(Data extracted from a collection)
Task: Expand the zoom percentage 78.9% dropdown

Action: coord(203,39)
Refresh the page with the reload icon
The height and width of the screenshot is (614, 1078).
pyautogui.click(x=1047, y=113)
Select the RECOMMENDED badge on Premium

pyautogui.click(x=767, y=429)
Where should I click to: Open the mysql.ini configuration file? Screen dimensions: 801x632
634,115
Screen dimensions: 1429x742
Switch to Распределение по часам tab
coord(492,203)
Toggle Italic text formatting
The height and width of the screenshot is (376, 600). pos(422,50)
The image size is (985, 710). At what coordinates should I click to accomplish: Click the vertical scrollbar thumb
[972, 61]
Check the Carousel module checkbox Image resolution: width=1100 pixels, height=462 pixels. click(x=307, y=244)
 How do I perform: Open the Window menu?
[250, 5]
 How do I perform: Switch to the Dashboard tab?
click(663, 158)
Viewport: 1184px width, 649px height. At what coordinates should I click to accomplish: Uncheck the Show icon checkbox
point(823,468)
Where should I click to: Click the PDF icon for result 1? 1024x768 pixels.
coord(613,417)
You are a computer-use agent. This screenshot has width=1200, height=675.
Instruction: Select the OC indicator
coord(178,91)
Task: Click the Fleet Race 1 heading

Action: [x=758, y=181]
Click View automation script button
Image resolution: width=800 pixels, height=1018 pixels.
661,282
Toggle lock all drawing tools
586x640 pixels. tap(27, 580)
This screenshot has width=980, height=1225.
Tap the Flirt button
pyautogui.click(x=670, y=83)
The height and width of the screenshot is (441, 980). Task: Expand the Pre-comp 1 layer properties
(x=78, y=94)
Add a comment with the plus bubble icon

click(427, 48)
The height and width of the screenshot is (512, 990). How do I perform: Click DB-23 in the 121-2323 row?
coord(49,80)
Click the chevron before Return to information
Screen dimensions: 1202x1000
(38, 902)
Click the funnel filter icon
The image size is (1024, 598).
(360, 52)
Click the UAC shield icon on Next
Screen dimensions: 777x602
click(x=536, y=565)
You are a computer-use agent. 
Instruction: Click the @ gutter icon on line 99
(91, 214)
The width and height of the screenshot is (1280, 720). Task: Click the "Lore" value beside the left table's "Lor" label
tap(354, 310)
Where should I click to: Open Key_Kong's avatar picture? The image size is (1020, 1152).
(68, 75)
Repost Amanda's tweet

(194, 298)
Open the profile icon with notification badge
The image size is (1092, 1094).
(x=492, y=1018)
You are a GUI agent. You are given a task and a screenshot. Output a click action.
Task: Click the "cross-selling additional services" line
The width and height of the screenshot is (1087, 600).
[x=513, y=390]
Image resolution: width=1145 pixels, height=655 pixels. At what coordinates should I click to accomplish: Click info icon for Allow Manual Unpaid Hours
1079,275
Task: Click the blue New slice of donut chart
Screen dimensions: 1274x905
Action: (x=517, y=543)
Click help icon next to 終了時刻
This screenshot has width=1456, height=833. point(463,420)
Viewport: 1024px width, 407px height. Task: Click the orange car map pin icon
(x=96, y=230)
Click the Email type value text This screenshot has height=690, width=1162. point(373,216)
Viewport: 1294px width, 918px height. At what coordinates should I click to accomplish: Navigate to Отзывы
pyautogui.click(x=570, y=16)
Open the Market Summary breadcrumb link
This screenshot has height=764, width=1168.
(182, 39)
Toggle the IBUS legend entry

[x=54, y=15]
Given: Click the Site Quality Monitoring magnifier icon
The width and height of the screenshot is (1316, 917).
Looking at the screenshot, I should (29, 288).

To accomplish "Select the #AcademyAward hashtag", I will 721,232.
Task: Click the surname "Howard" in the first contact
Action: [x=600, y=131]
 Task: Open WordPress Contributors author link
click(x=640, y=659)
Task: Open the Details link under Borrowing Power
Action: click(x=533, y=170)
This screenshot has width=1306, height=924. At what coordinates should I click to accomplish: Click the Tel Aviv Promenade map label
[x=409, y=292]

## [Your assignment]
Your answer must be the lines from the one with "Task: Open WordPress" through the last line of the data, repeated exactly and with nothing else.

## [Exercise solution]
 Task: Open WordPress Contributors author link
click(x=640, y=659)
Task: Open the Details link under Borrowing Power
Action: click(x=533, y=170)
This screenshot has width=1306, height=924. At what coordinates should I click to accomplish: Click the Tel Aviv Promenade map label
[x=409, y=292]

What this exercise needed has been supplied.